Assignment –
Go through the data and retrieve each line that includes the string "Website".

(Records contained in a dataset)

------------

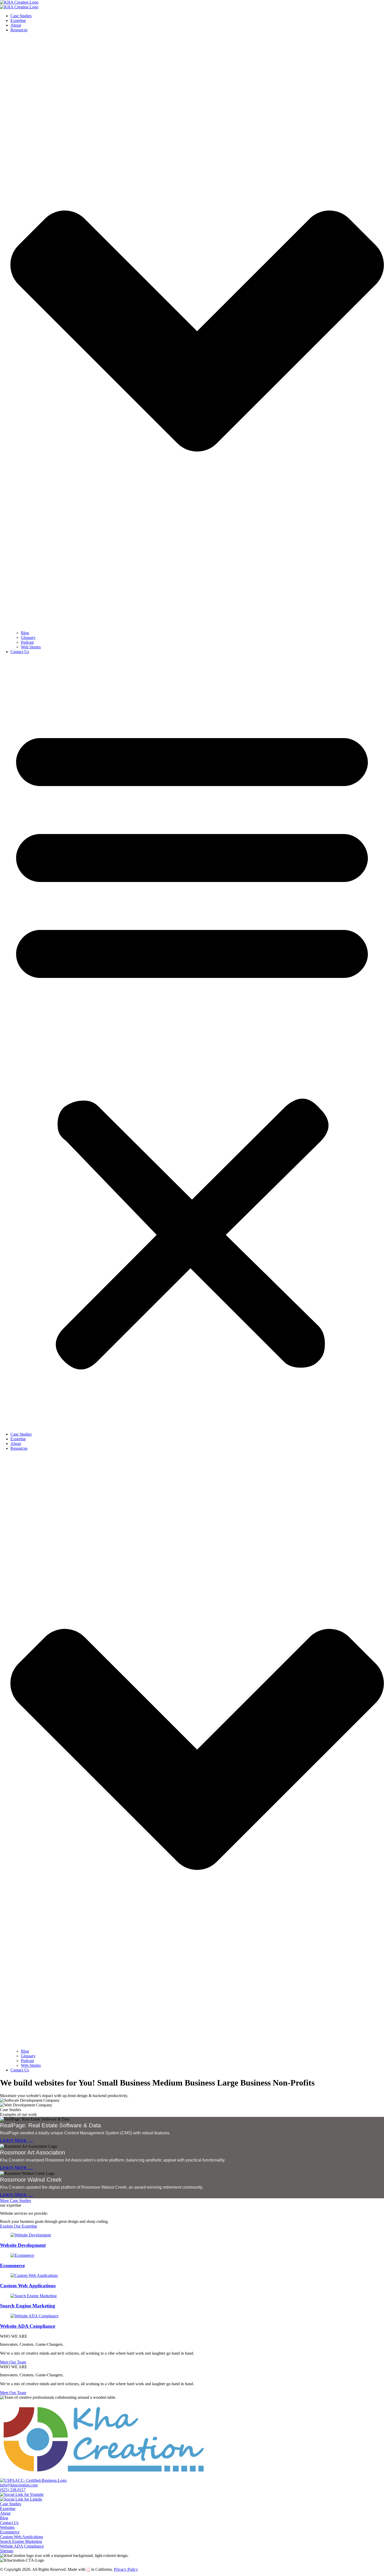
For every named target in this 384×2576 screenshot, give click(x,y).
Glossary (28, 637)
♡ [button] (88, 2569)
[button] (192, 1043)
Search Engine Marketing (27, 2305)
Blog (25, 633)
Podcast (27, 642)
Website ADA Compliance (27, 2326)
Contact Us (19, 651)
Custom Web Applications (28, 2285)
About (15, 25)
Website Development (23, 2245)
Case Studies (21, 16)
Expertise (18, 20)
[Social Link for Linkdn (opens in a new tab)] (21, 2499)
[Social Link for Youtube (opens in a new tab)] (22, 2494)
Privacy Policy (126, 2569)
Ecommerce (12, 2265)
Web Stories (31, 647)
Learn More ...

------------

Solution for this exercise –
Website ADA Compliance (27, 2326)
Website Development (23, 2245)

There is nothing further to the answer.